(Records from a pointing dataset)
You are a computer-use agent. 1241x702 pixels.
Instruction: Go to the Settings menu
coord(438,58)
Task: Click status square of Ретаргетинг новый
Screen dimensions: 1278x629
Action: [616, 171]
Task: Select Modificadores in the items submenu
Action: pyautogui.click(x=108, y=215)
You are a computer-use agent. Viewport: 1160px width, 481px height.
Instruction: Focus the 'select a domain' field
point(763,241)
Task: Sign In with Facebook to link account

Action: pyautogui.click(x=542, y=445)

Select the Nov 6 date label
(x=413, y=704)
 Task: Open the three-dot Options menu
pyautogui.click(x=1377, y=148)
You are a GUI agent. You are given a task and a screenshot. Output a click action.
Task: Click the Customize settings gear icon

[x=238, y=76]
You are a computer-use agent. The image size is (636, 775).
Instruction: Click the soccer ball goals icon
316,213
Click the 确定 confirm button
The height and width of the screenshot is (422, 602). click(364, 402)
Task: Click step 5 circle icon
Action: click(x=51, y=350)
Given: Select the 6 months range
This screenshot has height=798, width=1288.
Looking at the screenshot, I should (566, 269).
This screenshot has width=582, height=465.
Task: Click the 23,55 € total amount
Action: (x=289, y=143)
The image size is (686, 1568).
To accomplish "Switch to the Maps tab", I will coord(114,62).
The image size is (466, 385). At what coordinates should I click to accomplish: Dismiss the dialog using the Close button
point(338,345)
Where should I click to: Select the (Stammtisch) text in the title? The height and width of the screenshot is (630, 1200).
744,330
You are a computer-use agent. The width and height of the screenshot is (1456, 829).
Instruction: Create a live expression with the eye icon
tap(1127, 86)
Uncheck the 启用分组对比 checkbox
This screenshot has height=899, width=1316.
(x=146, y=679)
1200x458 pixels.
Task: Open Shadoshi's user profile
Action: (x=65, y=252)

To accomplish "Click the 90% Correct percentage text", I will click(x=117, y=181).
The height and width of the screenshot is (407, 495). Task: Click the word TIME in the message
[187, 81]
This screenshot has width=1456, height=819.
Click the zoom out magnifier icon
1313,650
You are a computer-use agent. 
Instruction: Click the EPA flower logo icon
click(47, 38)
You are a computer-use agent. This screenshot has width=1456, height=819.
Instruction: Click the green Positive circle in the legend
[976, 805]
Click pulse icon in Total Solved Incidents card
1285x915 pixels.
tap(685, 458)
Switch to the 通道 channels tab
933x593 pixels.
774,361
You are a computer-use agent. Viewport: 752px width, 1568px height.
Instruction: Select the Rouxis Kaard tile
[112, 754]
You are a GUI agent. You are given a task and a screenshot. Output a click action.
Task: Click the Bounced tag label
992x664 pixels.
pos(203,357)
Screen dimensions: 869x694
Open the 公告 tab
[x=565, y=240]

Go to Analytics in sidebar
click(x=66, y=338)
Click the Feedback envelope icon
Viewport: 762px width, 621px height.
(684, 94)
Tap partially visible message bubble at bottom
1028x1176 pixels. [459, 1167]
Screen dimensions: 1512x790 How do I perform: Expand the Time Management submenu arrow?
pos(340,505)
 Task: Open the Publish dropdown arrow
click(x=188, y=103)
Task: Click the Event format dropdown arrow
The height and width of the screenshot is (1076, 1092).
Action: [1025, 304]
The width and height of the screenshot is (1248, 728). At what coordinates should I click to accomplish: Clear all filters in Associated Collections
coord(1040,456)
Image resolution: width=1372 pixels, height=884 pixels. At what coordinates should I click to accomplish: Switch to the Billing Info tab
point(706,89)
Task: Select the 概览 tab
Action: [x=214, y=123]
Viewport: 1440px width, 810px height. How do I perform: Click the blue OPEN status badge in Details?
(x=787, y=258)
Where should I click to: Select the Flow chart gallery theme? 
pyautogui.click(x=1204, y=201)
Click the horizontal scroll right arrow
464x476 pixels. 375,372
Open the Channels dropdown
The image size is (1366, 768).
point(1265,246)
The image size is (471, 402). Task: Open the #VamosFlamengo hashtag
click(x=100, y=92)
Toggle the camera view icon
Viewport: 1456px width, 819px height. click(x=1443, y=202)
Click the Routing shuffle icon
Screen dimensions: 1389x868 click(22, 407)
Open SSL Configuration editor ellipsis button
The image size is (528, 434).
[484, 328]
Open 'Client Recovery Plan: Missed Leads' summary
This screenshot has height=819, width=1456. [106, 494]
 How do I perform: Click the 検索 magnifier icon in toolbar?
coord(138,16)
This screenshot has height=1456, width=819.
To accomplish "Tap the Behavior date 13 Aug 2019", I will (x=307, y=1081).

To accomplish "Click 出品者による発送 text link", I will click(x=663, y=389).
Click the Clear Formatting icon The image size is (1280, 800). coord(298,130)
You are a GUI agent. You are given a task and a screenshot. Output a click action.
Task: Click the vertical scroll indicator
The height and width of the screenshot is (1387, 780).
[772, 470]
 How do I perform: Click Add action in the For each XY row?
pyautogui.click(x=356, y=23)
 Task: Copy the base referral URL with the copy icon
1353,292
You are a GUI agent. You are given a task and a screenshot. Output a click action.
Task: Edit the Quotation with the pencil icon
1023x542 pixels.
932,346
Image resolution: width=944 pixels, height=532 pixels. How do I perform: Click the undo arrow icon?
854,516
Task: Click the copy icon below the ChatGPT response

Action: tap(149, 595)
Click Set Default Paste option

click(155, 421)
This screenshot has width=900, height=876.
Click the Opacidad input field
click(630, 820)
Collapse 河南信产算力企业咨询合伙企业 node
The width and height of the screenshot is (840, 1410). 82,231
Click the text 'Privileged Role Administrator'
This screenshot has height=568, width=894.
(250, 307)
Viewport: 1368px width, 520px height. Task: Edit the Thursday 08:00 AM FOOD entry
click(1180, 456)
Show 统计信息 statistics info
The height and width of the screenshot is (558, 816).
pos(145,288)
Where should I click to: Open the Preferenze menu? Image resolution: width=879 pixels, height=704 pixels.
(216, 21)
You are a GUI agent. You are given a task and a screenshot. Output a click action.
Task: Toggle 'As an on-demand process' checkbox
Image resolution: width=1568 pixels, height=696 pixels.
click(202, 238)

▸ Given task: Reproduce every line of the listing above, word for word.

▸ Full response:
You are a computer-use agent. 1241x702 pixels.
Instruction: Go to the Settings menu
coord(438,58)
Task: Click status square of Ретаргетинг новый
Screen dimensions: 1278x629
Action: [616, 171]
Task: Select Modificadores in the items submenu
Action: pyautogui.click(x=108, y=215)
You are a computer-use agent. Viewport: 1160px width, 481px height.
Instruction: Focus the 'select a domain' field
point(763,241)
Task: Sign In with Facebook to link account

Action: pyautogui.click(x=542, y=445)

Select the Nov 6 date label
(x=413, y=704)
 Task: Open the three-dot Options menu
pyautogui.click(x=1377, y=148)
You are a GUI agent. You are given a task and a screenshot. Output a click action.
Task: Click the Customize settings gear icon

[x=238, y=76]
You are a computer-use agent. The image size is (636, 775).
Instruction: Click the soccer ball goals icon
316,213
Click the 确定 confirm button
The height and width of the screenshot is (422, 602). click(364, 402)
Task: Click step 5 circle icon
Action: click(x=51, y=350)
Given: Select the 6 months range
This screenshot has height=798, width=1288.
Looking at the screenshot, I should (566, 269).
This screenshot has width=582, height=465.
Task: Click the 23,55 € total amount
Action: (x=289, y=143)
The image size is (686, 1568).
To accomplish "Switch to the Maps tab", I will coord(114,62).
The image size is (466, 385). At what coordinates should I click to accomplish: Dismiss the dialog using the Close button
point(338,345)
Where should I click to: Select the (Stammtisch) text in the title? The height and width of the screenshot is (630, 1200).
744,330
You are a computer-use agent. The width and height of the screenshot is (1456, 829).
Instruction: Create a live expression with the eye icon
tap(1127, 86)
Uncheck the 启用分组对比 checkbox
This screenshot has height=899, width=1316.
(x=146, y=679)
1200x458 pixels.
Task: Open Shadoshi's user profile
Action: (x=65, y=252)

To accomplish "Click the 90% Correct percentage text", I will click(x=117, y=181).
The height and width of the screenshot is (407, 495). Task: Click the word TIME in the message
[187, 81]
This screenshot has width=1456, height=819.
Click the zoom out magnifier icon
1313,650
You are a computer-use agent. 
Instruction: Click the EPA flower logo icon
click(47, 38)
You are a computer-use agent. This screenshot has width=1456, height=819.
Instruction: Click the green Positive circle in the legend
[976, 805]
Click pulse icon in Total Solved Incidents card
1285x915 pixels.
tap(685, 458)
Switch to the 通道 channels tab
933x593 pixels.
774,361
You are a computer-use agent. Viewport: 752px width, 1568px height.
Instruction: Select the Rouxis Kaard tile
[112, 754]
You are a GUI agent. You are given a task and a screenshot. Output a click action.
Task: Click the Bounced tag label
992x664 pixels.
pos(203,357)
Screen dimensions: 869x694
Open the 公告 tab
[x=565, y=240]

Go to Analytics in sidebar
click(x=66, y=338)
Click the Feedback envelope icon
Viewport: 762px width, 621px height.
(684, 94)
Tap partially visible message bubble at bottom
1028x1176 pixels. [459, 1167]
Screen dimensions: 1512x790 How do I perform: Expand the Time Management submenu arrow?
pos(340,505)
 Task: Open the Publish dropdown arrow
click(x=188, y=103)
Task: Click the Event format dropdown arrow
The height and width of the screenshot is (1076, 1092).
Action: [1025, 304]
The width and height of the screenshot is (1248, 728). At what coordinates should I click to accomplish: Clear all filters in Associated Collections
coord(1040,456)
Image resolution: width=1372 pixels, height=884 pixels. At what coordinates should I click to accomplish: Switch to the Billing Info tab
point(706,89)
Task: Select the 概览 tab
Action: [x=214, y=123]
Viewport: 1440px width, 810px height. How do I perform: Click the blue OPEN status badge in Details?
(x=787, y=258)
Where should I click to: Select the Flow chart gallery theme? 
pyautogui.click(x=1204, y=201)
Click the horizontal scroll right arrow
464x476 pixels. 375,372
Open the Channels dropdown
The image size is (1366, 768).
point(1265,246)
The image size is (471, 402). Task: Open the #VamosFlamengo hashtag
click(x=100, y=92)
Toggle the camera view icon
Viewport: 1456px width, 819px height. click(x=1443, y=202)
Click the Routing shuffle icon
Screen dimensions: 1389x868 click(22, 407)
Open SSL Configuration editor ellipsis button
The image size is (528, 434).
[484, 328]
Open 'Client Recovery Plan: Missed Leads' summary
This screenshot has height=819, width=1456. [106, 494]
 How do I perform: Click the 検索 magnifier icon in toolbar?
coord(138,16)
This screenshot has height=1456, width=819.
To accomplish "Tap the Behavior date 13 Aug 2019", I will (x=307, y=1081).

To accomplish "Click 出品者による発送 text link", I will click(x=663, y=389).
Click the Clear Formatting icon The image size is (1280, 800). coord(298,130)
You are a GUI agent. You are given a task and a screenshot. Output a click action.
Task: Click the vertical scroll indicator
The height and width of the screenshot is (1387, 780).
[772, 470]
 How do I perform: Click Add action in the For each XY row?
pyautogui.click(x=356, y=23)
 Task: Copy the base referral URL with the copy icon
1353,292
You are a GUI agent. You are given a task and a screenshot. Output a click action.
Task: Edit the Quotation with the pencil icon
1023x542 pixels.
932,346
Image resolution: width=944 pixels, height=532 pixels. How do I perform: Click the undo arrow icon?
854,516
Task: Click the copy icon below the ChatGPT response

Action: tap(149, 595)
Click Set Default Paste option

click(155, 421)
This screenshot has width=900, height=876.
Click the Opacidad input field
click(630, 820)
Collapse 河南信产算力企业咨询合伙企业 node
The width and height of the screenshot is (840, 1410). 82,231
Click the text 'Privileged Role Administrator'
This screenshot has height=568, width=894.
(250, 307)
Viewport: 1368px width, 520px height. Task: Edit the Thursday 08:00 AM FOOD entry
click(1180, 456)
Show 统计信息 statistics info
The height and width of the screenshot is (558, 816).
pos(145,288)
Where should I click to: Open the Preferenze menu? Image resolution: width=879 pixels, height=704 pixels.
(216, 21)
You are a GUI agent. You are given a task and a screenshot. Output a click action.
Task: Toggle 'As an on-demand process' checkbox
Image resolution: width=1568 pixels, height=696 pixels.
click(202, 238)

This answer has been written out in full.